> [Work instructions]:
Each record needs to be transcribed exactly.

> [Data for the task]:

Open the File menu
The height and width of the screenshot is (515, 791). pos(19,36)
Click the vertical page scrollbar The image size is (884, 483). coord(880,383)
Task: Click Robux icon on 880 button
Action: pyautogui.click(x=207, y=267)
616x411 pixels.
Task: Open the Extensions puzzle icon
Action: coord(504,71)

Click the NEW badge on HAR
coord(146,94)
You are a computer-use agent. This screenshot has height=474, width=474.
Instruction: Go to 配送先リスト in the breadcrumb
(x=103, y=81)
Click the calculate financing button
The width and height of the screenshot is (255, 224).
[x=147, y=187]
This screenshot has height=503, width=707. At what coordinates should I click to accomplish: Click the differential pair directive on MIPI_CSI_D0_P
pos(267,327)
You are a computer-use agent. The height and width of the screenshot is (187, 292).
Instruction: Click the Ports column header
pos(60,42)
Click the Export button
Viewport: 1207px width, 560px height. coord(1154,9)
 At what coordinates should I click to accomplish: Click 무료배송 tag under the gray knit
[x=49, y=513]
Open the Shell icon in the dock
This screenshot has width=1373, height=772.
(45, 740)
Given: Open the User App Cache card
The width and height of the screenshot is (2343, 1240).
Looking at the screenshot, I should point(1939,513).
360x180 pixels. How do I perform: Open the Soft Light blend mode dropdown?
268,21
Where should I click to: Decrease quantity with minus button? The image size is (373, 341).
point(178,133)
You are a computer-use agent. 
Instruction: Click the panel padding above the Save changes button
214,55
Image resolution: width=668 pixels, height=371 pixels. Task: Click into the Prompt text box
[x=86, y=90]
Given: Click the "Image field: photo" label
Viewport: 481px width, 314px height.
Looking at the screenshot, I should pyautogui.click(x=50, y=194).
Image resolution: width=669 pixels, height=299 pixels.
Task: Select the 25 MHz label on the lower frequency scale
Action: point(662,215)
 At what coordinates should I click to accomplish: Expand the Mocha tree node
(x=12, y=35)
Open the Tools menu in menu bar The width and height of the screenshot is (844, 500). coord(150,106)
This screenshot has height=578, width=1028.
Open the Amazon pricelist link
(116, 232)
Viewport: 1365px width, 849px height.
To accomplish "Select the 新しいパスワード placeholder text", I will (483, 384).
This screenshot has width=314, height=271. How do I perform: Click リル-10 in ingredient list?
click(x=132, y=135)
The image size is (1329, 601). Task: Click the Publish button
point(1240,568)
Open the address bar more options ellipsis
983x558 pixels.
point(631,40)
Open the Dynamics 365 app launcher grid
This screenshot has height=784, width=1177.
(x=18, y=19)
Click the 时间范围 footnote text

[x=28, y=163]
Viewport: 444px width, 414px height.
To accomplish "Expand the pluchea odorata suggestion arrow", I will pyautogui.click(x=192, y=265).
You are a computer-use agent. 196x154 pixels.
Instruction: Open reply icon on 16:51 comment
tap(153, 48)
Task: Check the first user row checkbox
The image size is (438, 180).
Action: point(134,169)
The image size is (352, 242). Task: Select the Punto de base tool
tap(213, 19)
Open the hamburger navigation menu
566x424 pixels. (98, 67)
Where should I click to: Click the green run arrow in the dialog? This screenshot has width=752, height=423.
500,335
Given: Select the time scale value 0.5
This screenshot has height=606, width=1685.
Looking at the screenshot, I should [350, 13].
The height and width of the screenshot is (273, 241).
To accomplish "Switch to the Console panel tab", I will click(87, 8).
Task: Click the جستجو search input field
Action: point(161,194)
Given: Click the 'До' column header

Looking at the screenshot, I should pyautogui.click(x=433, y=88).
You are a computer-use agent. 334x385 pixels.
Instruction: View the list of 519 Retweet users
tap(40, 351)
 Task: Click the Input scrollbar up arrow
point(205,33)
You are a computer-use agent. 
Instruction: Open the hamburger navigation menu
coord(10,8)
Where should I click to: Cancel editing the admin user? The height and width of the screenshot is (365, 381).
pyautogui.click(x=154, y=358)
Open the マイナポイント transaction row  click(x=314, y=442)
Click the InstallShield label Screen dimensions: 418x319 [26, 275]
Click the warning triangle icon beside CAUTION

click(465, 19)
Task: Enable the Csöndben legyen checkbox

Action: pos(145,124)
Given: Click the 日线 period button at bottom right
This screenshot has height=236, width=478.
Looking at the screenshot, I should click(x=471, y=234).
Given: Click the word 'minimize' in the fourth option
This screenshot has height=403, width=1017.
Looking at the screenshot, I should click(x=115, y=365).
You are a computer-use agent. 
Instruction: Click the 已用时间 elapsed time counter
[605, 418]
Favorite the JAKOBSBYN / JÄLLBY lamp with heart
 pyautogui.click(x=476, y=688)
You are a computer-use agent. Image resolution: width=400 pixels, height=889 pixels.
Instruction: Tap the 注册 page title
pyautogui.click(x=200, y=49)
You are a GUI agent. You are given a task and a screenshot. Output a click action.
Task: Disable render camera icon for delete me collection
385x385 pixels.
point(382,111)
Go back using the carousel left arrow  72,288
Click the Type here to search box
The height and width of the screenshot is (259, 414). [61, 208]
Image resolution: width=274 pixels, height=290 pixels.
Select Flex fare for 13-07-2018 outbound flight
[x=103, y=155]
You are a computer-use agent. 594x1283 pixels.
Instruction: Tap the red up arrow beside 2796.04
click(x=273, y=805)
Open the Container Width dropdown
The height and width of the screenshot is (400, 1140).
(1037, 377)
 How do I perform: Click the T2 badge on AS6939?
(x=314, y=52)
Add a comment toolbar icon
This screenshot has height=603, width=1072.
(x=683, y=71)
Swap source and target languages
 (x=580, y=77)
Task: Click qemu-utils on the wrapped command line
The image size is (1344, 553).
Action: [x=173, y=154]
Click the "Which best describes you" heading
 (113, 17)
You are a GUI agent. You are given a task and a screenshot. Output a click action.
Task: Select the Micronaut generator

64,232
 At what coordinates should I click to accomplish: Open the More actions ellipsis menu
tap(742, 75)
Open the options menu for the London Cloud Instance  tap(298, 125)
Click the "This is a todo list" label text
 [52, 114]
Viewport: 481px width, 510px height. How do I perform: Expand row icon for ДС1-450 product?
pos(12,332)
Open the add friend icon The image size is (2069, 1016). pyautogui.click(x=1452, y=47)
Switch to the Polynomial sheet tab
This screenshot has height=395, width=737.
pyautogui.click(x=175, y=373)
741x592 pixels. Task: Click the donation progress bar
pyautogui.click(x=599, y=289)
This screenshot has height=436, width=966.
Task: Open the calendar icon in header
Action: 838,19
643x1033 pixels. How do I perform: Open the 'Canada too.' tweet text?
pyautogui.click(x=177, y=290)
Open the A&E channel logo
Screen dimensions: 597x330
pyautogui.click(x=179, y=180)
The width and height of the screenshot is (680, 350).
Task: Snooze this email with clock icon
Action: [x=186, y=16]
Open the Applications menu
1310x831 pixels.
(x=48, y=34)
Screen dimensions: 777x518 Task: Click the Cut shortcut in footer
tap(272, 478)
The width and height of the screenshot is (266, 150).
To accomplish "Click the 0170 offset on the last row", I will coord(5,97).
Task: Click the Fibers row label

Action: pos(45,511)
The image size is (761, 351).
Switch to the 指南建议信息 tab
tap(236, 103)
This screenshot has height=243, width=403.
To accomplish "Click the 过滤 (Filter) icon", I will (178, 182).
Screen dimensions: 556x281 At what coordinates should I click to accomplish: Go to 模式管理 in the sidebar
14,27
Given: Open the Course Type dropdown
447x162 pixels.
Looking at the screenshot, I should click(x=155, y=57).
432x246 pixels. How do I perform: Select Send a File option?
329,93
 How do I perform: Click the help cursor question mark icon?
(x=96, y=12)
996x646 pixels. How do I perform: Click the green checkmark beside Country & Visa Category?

> [Finished task]:
Open the File menu
The height and width of the screenshot is (515, 791). pos(19,36)
Click the vertical page scrollbar The image size is (884, 483). coord(880,383)
Task: Click Robux icon on 880 button
Action: pyautogui.click(x=207, y=267)
616x411 pixels.
Task: Open the Extensions puzzle icon
Action: coord(504,71)

Click the NEW badge on HAR
coord(146,94)
You are a computer-use agent. This screenshot has height=474, width=474.
Instruction: Go to 配送先リスト in the breadcrumb
(x=103, y=81)
Click the calculate financing button
The width and height of the screenshot is (255, 224).
[x=147, y=187]
This screenshot has height=503, width=707. At what coordinates should I click to accomplish: Click the differential pair directive on MIPI_CSI_D0_P
pos(267,327)
You are a computer-use agent. The height and width of the screenshot is (187, 292).
Instruction: Click the Ports column header
pos(60,42)
Click the Export button
Viewport: 1207px width, 560px height. coord(1154,9)
 At what coordinates should I click to accomplish: Click 무료배송 tag under the gray knit
[x=49, y=513]
Open the Shell icon in the dock
This screenshot has width=1373, height=772.
(45, 740)
Given: Open the User App Cache card
The width and height of the screenshot is (2343, 1240).
Looking at the screenshot, I should point(1939,513).
360x180 pixels. How do I perform: Open the Soft Light blend mode dropdown?
268,21
Where should I click to: Decrease quantity with minus button? The image size is (373, 341).
point(178,133)
You are a computer-use agent. 
Instruction: Click the panel padding above the Save changes button
214,55
Image resolution: width=668 pixels, height=371 pixels. Task: Click into the Prompt text box
[x=86, y=90]
Given: Click the "Image field: photo" label
Viewport: 481px width, 314px height.
Looking at the screenshot, I should pyautogui.click(x=50, y=194).
Image resolution: width=669 pixels, height=299 pixels.
Task: Select the 25 MHz label on the lower frequency scale
Action: point(662,215)
 At what coordinates should I click to accomplish: Expand the Mocha tree node
(x=12, y=35)
Open the Tools menu in menu bar The width and height of the screenshot is (844, 500). coord(150,106)
This screenshot has height=578, width=1028.
Open the Amazon pricelist link
(116, 232)
Viewport: 1365px width, 849px height.
To accomplish "Select the 新しいパスワード placeholder text", I will (483, 384).
This screenshot has width=314, height=271. How do I perform: Click リル-10 in ingredient list?
click(x=132, y=135)
The image size is (1329, 601). Task: Click the Publish button
point(1240,568)
Open the address bar more options ellipsis
983x558 pixels.
point(631,40)
Open the Dynamics 365 app launcher grid
This screenshot has height=784, width=1177.
(x=18, y=19)
Click the 时间范围 footnote text

[x=28, y=163]
Viewport: 444px width, 414px height.
To accomplish "Expand the pluchea odorata suggestion arrow", I will pyautogui.click(x=192, y=265).
You are a computer-use agent. 196x154 pixels.
Instruction: Open reply icon on 16:51 comment
tap(153, 48)
Task: Check the first user row checkbox
The image size is (438, 180).
Action: point(134,169)
The image size is (352, 242). Task: Select the Punto de base tool
tap(213, 19)
Open the hamburger navigation menu
566x424 pixels. (98, 67)
Where should I click to: Click the green run arrow in the dialog? This screenshot has width=752, height=423.
500,335
Given: Select the time scale value 0.5
This screenshot has height=606, width=1685.
Looking at the screenshot, I should [350, 13].
The height and width of the screenshot is (273, 241).
To accomplish "Switch to the Console panel tab", I will click(87, 8).
Task: Click the جستجو search input field
Action: point(161,194)
Given: Click the 'До' column header

Looking at the screenshot, I should pyautogui.click(x=433, y=88).
You are a computer-use agent. 334x385 pixels.
Instruction: View the list of 519 Retweet users
tap(40, 351)
 Task: Click the Input scrollbar up arrow
point(205,33)
You are a computer-use agent. 
Instruction: Open the hamburger navigation menu
coord(10,8)
Where should I click to: Cancel editing the admin user? The height and width of the screenshot is (365, 381).
pyautogui.click(x=154, y=358)
Open the マイナポイント transaction row  click(x=314, y=442)
Click the InstallShield label Screen dimensions: 418x319 [26, 275]
Click the warning triangle icon beside CAUTION

click(465, 19)
Task: Enable the Csöndben legyen checkbox

Action: pos(145,124)
Given: Click the 日线 period button at bottom right
This screenshot has height=236, width=478.
Looking at the screenshot, I should click(x=471, y=234).
Given: Click the word 'minimize' in the fourth option
This screenshot has height=403, width=1017.
Looking at the screenshot, I should click(x=115, y=365).
You are a computer-use agent. 
Instruction: Click the 已用时间 elapsed time counter
[605, 418]
Favorite the JAKOBSBYN / JÄLLBY lamp with heart
 pyautogui.click(x=476, y=688)
You are a computer-use agent. Image resolution: width=400 pixels, height=889 pixels.
Instruction: Tap the 注册 page title
pyautogui.click(x=200, y=49)
You are a GUI agent. You are given a task and a screenshot. Output a click action.
Task: Disable render camera icon for delete me collection
385x385 pixels.
point(382,111)
Go back using the carousel left arrow  72,288
Click the Type here to search box
The height and width of the screenshot is (259, 414). [61, 208]
Image resolution: width=274 pixels, height=290 pixels.
Select Flex fare for 13-07-2018 outbound flight
[x=103, y=155]
You are a computer-use agent. 594x1283 pixels.
Instruction: Tap the red up arrow beside 2796.04
click(x=273, y=805)
Open the Container Width dropdown
The height and width of the screenshot is (400, 1140).
(1037, 377)
 How do I perform: Click the T2 badge on AS6939?
(x=314, y=52)
Add a comment toolbar icon
This screenshot has height=603, width=1072.
(x=683, y=71)
Swap source and target languages
 (x=580, y=77)
Task: Click qemu-utils on the wrapped command line
The image size is (1344, 553).
Action: [x=173, y=154]
Click the "Which best describes you" heading
 (113, 17)
You are a GUI agent. You are given a task and a screenshot. Output a click action.
Task: Select the Micronaut generator

64,232
 At what coordinates should I click to accomplish: Open the More actions ellipsis menu
tap(742, 75)
Open the options menu for the London Cloud Instance  tap(298, 125)
Click the "This is a todo list" label text
 [52, 114]
Viewport: 481px width, 510px height. How do I perform: Expand row icon for ДС1-450 product?
pos(12,332)
Open the add friend icon The image size is (2069, 1016). pyautogui.click(x=1452, y=47)
Switch to the Polynomial sheet tab
This screenshot has height=395, width=737.
pyautogui.click(x=175, y=373)
741x592 pixels. Task: Click the donation progress bar
pyautogui.click(x=599, y=289)
This screenshot has height=436, width=966.
Task: Open the calendar icon in header
Action: 838,19
643x1033 pixels. How do I perform: Open the 'Canada too.' tweet text?
pyautogui.click(x=177, y=290)
Open the A&E channel logo
Screen dimensions: 597x330
pyautogui.click(x=179, y=180)
The width and height of the screenshot is (680, 350).
Task: Snooze this email with clock icon
Action: [x=186, y=16]
Open the Applications menu
1310x831 pixels.
(x=48, y=34)
Screen dimensions: 777x518 Task: Click the Cut shortcut in footer
tap(272, 478)
The width and height of the screenshot is (266, 150).
To accomplish "Click the 0170 offset on the last row", I will coord(5,97).
Task: Click the Fibers row label

Action: pos(45,511)
The image size is (761, 351).
Switch to the 指南建议信息 tab
tap(236, 103)
This screenshot has height=243, width=403.
To accomplish "Click the 过滤 (Filter) icon", I will (178, 182).
Screen dimensions: 556x281 At what coordinates should I click to accomplish: Go to 模式管理 in the sidebar
14,27
Given: Open the Course Type dropdown
447x162 pixels.
Looking at the screenshot, I should click(x=155, y=57).
432x246 pixels. How do I perform: Select Send a File option?
329,93
 How do I perform: Click the help cursor question mark icon?
(x=96, y=12)
996x646 pixels. How do I perform: Click the green checkmark beside Country & Visa Category?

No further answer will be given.